* Exercise goal *
Reproduce verbatim the part of the rows that opens with the line containing "The width and" and runs through the final row, omitting the pictures from your answer.

* Records supplied *
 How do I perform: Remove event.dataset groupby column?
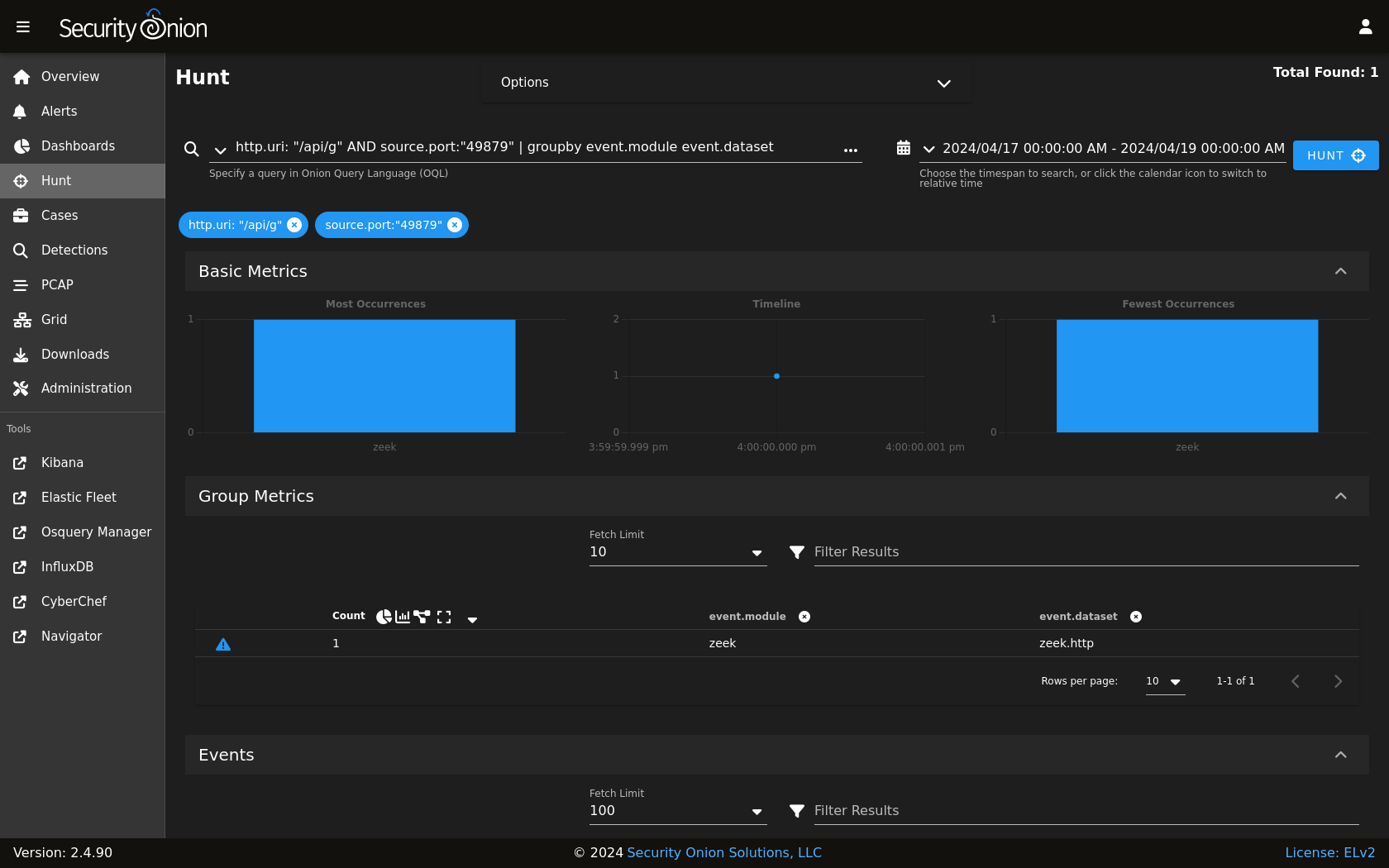coord(1136,617)

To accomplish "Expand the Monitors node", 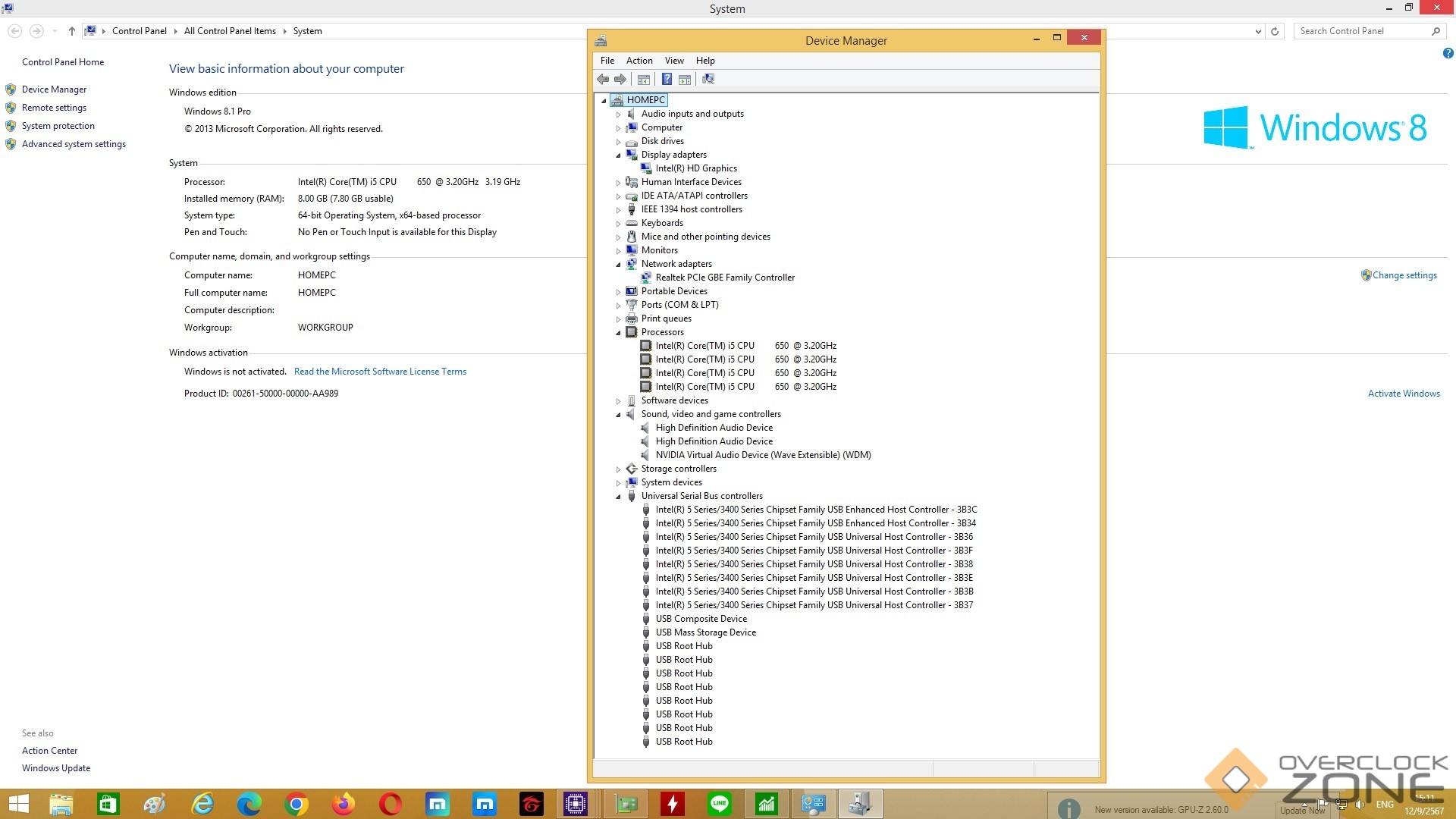I will coord(618,251).
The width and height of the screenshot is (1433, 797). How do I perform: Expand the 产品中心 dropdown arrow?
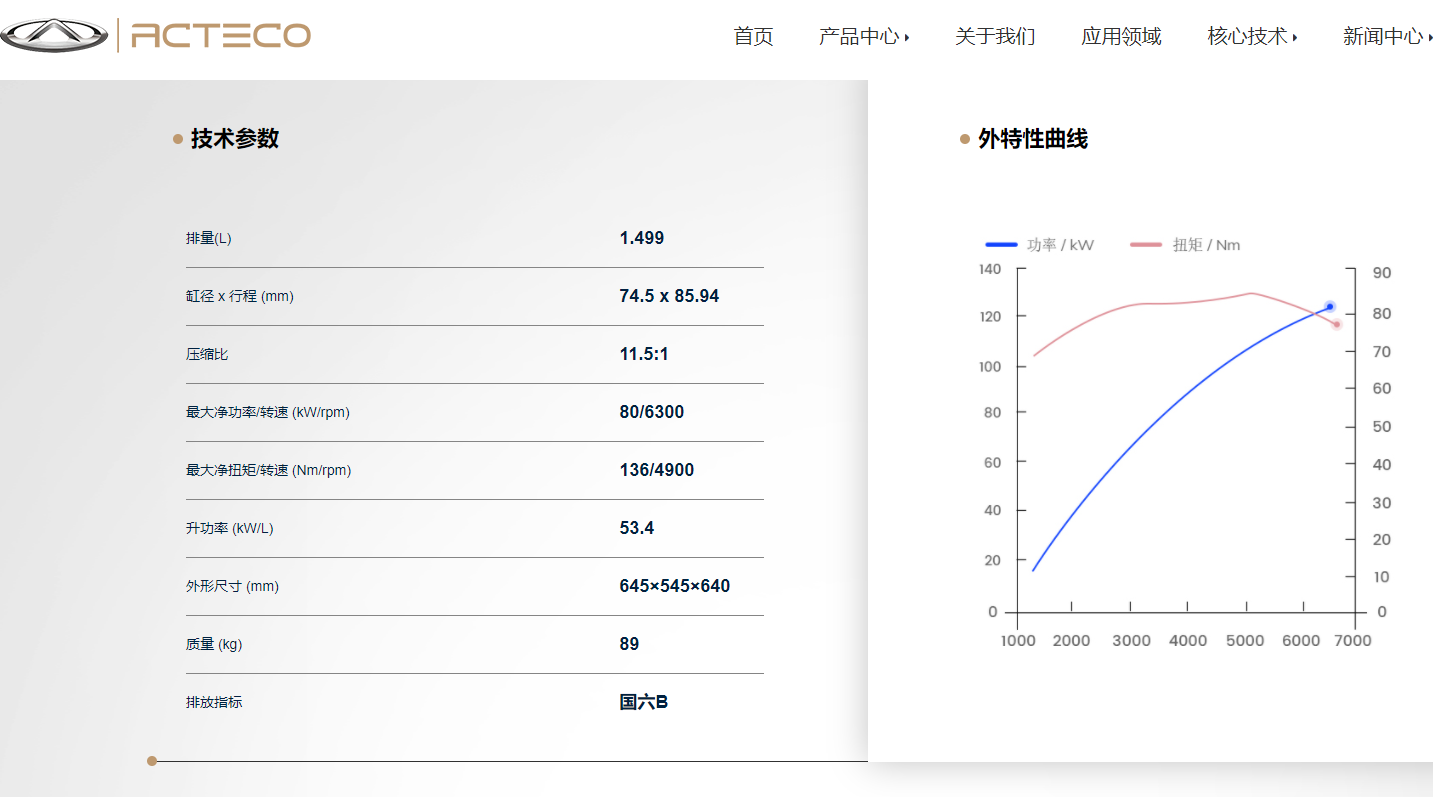[907, 38]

* Solution to the exercise *
The width and height of the screenshot is (1433, 797). How do I perform: Expand the 产品中心 dropdown arrow?
[907, 38]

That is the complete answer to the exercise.